— Your instructions —
From the first line to the last, transcribe the material exactly.

— Source data —

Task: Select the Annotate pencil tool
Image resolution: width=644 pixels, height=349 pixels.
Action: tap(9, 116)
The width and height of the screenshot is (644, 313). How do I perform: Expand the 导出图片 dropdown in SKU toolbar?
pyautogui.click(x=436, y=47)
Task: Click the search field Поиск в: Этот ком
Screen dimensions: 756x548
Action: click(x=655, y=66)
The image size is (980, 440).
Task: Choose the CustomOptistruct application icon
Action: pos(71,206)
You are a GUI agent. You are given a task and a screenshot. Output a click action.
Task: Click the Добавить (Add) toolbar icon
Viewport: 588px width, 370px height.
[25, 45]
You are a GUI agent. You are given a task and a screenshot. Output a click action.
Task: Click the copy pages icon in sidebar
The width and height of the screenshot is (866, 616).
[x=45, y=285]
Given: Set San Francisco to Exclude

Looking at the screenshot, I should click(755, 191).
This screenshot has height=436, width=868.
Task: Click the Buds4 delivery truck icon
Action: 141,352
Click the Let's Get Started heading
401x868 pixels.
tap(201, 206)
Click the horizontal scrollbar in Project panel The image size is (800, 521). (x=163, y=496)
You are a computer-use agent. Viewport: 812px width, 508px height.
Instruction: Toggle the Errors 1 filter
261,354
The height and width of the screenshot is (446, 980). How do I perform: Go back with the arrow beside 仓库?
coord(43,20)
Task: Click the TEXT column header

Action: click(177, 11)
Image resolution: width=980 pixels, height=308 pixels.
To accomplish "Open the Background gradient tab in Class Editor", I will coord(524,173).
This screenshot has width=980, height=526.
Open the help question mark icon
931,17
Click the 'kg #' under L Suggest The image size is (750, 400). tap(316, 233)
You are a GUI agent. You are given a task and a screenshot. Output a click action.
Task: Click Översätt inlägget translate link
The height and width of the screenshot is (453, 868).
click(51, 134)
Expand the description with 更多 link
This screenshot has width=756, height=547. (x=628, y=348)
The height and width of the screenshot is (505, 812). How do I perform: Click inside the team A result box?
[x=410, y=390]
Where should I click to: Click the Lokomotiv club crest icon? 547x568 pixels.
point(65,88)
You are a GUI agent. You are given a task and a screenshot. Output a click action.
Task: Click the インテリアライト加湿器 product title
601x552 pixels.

— Final answer —
Task: Select the Annotate pencil tool
Image resolution: width=644 pixels, height=349 pixels.
Action: tap(9, 116)
The width and height of the screenshot is (644, 313). How do I perform: Expand the 导出图片 dropdown in SKU toolbar?
pyautogui.click(x=436, y=47)
Task: Click the search field Поиск в: Этот ком
Screen dimensions: 756x548
Action: click(x=655, y=66)
The image size is (980, 440).
Task: Choose the CustomOptistruct application icon
Action: pos(71,206)
You are a GUI agent. You are given a task and a screenshot. Output a click action.
Task: Click the Добавить (Add) toolbar icon
Viewport: 588px width, 370px height.
[25, 45]
You are a GUI agent. You are given a task and a screenshot. Output a click action.
Task: Click the copy pages icon in sidebar
The width and height of the screenshot is (866, 616).
[x=45, y=285]
Given: Set San Francisco to Exclude

Looking at the screenshot, I should click(755, 191).
This screenshot has height=436, width=868.
Task: Click the Buds4 delivery truck icon
Action: 141,352
Click the Let's Get Started heading
401x868 pixels.
tap(201, 206)
Click the horizontal scrollbar in Project panel The image size is (800, 521). (x=163, y=496)
You are a computer-use agent. Viewport: 812px width, 508px height.
Instruction: Toggle the Errors 1 filter
261,354
The height and width of the screenshot is (446, 980). How do I perform: Go back with the arrow beside 仓库?
coord(43,20)
Task: Click the TEXT column header

Action: click(177, 11)
Image resolution: width=980 pixels, height=308 pixels.
To accomplish "Open the Background gradient tab in Class Editor", I will coord(524,173).
This screenshot has width=980, height=526.
Open the help question mark icon
931,17
Click the 'kg #' under L Suggest The image size is (750, 400). tap(316, 233)
You are a GUI agent. You are given a task and a screenshot. Output a click action.
Task: Click Översätt inlägget translate link
The height and width of the screenshot is (453, 868).
click(51, 134)
Expand the description with 更多 link
This screenshot has width=756, height=547. (x=628, y=348)
The height and width of the screenshot is (505, 812). How do I perform: Click inside the team A result box?
[x=410, y=390]
Where should I click to: Click the Lokomotiv club crest icon? 547x568 pixels.
point(65,88)
You are a GUI agent. You are given a task and a screenshot. Output a click action.
Task: Click the インテリアライト加湿器 product title
601x552 pixels.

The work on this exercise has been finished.